■ GIVEN INSTRUCTION 1 ■
Condense the paragraph of the essay on princess culture that begins "It took me a few days" into a bulleted list that keeps its main facts.
■ GIVEN INSTRUCTION 2 ■
In the essay on princess culture, how old was the daughter when a pair of pink pants appeared in her drawer?

■ PASSAGE TO READ ■
## start

Four years ago, I gave birth to a beautiful little girl. My husband and I had decided we did not want to know the sex of the baby beforehand. We enjoyed thinking about our little baby without the use of gender pronouns, with no ability to have preconceptions based on gender, and making everyone’s life difficult by having to buy gender-neutral clothing.

It took me a few days following her birth to process the fact that I now had a little girl. Even though I didn’t want that fact to change anything about my parenting, I knew it would, in both conscious and unconscious ways. I read everything I could about raising a strong, confident girl, and anything I could do to set her up for success in a world that still does not treat women equally. I refused to dress her in any pink or frills and she was constantly confused for a boy, which didn’t bother me, but seemed to make other people feel very bad for not correctly identifying her. I made sure she had tools and trucks to play with, toys that focused on building and creating. I made sure she watched hockey with us and played soccer in the summer. I made sure to build IKEA furniture in front of her and constantly pointed out that daddy was doing the dishes and the vacuuming.

One day, when she was about 18 months old, a pair of pink pants made their way into her drawer, and that was the end of it. She was obsessed. It took a week of fights in the morning to make her to realize she could not wear those pink pants every day, and to this day, three years later, she still sometimes refuses to get dressed because all her pink clothes are dirty.

And little by little, because I can’t keep her sheltered from the world, she has learned about Disney princesses and asks about them. All. The. Time.

In recent months, I have really had to confront my own thoughts and emotions regarding femininity, princess culture, and gender equality. Through the lens of the Baha’i Faith, I am going to attempt to make sense of what my problem is, what I have made my peace with, and how I intend to move forward.

Why does princess culture bother me so much?

An excessive focus on appearance

Princess culture is fundamentally about appearance: the dress, the shoes, the crown, the jewels, the makeup, the hair. This focus on appearance is not unique to princess culture. From birth, little girls are bombarded with comments about their physical appearance. “Oh you’re so cute!” “My goodness, isn’t that a pretty dress!” “You’re so beautiful!”

It’s not even unique to our modern era. From the dawn of civilization, humans have always given thought and time to their appearance, crafting makeup from ground-up gems and extracts of vegetables, and weaving gold into beautiful clothing. What has changed in our modern era is how aggressively the need to improve or change our appearance is marketed, and how motivated corporations are to make a profit. When we teach girls from a young age to fixate on their appearance, we are setting them up for a lifetime of, at best, a great deal of time spent on their appearance, and, at worst, self-esteem and mental health issues.

A recent study showed that a majority of women spend an average of an hour a day on their appearance. I can’t help but think of all the other things that time could be spent doing. For example, Abdu’l-Baha shares that: “Woman must especially devote her energies and abilities toward the industrial and agricultural sciences, seeking to assist mankind in that which is most needful. By this means she will demonstrate capability and ensure recognition of equality in the social and economic equation….”

## end

■ PROVIDED DATA ■
## start

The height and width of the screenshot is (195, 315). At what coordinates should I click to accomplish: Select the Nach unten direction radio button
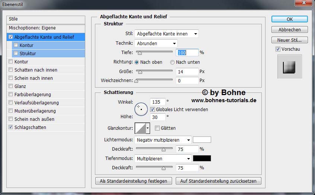coord(172,62)
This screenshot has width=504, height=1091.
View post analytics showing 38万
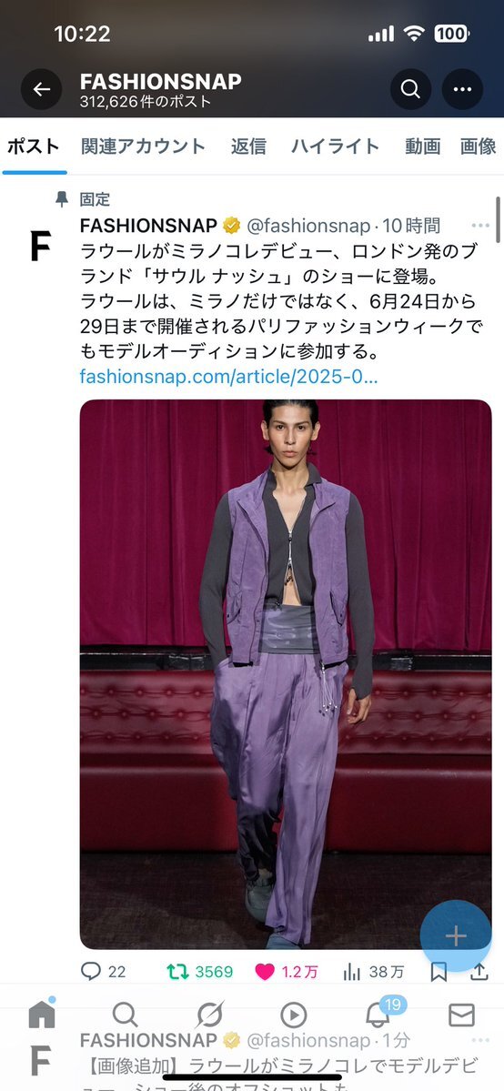click(x=373, y=971)
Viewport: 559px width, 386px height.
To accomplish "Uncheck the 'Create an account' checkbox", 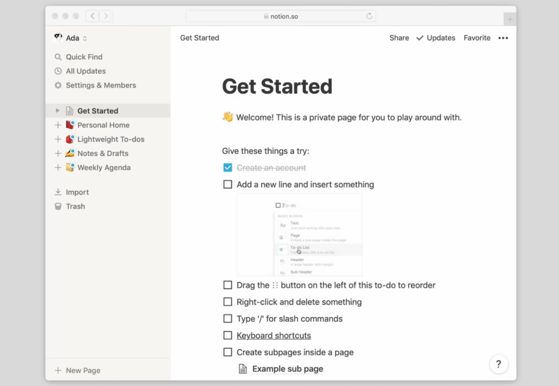I will 228,168.
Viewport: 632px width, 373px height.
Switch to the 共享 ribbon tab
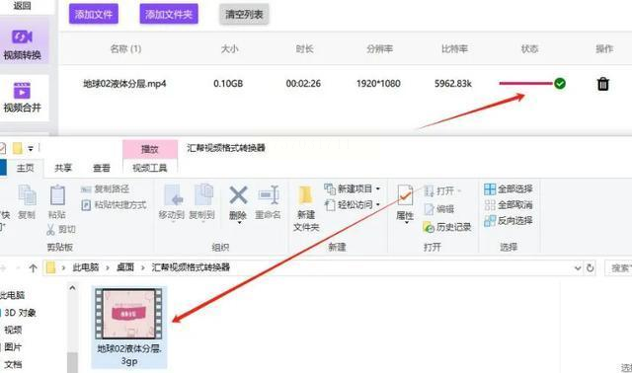pyautogui.click(x=63, y=168)
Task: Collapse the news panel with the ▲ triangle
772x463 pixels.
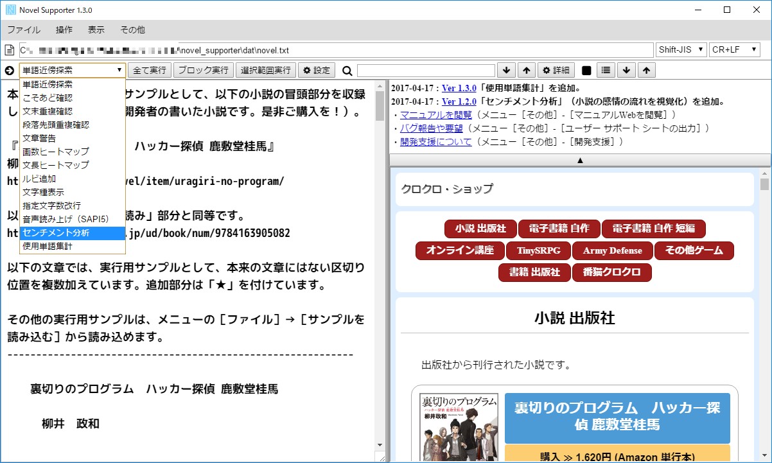Action: pos(580,160)
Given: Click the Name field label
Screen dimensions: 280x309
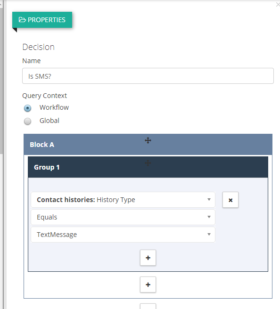Looking at the screenshot, I should coord(32,61).
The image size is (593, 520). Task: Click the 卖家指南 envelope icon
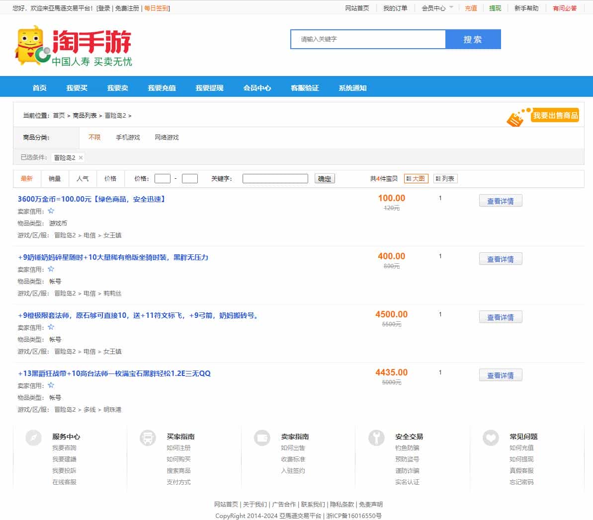(x=262, y=438)
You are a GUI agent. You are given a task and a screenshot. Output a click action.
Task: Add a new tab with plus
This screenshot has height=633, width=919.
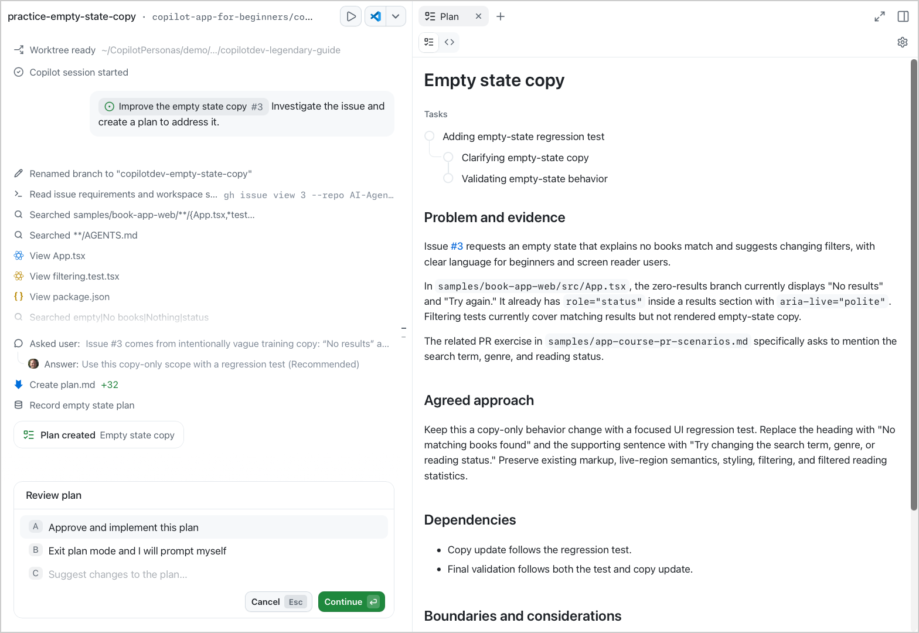(x=501, y=16)
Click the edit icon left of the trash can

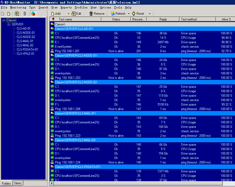[17, 14]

## end

■ EXERCISE RESPONSE 1 ■
- It took me a few days after her birth to process having a daughter. I knew this would shape my parenting in both conscious and unconscious ways, even though I did not want it to.
- I read all I could about raising a strong, confident girl and preparing her for a world that still does not treat women equally.
- I refused to dress her in pink or frills. She was often mistaken for a boy, which bothered other people more than me.
- I gave her tools, trucks and building toys. I also had her watch hockey and play soccer in the summer.
- I built IKEA furniture in front of her and often pointed out that her father did the dishes and the vacuuming.

■ EXERCISE RESPONSE 2 ■
She was about 18 months old.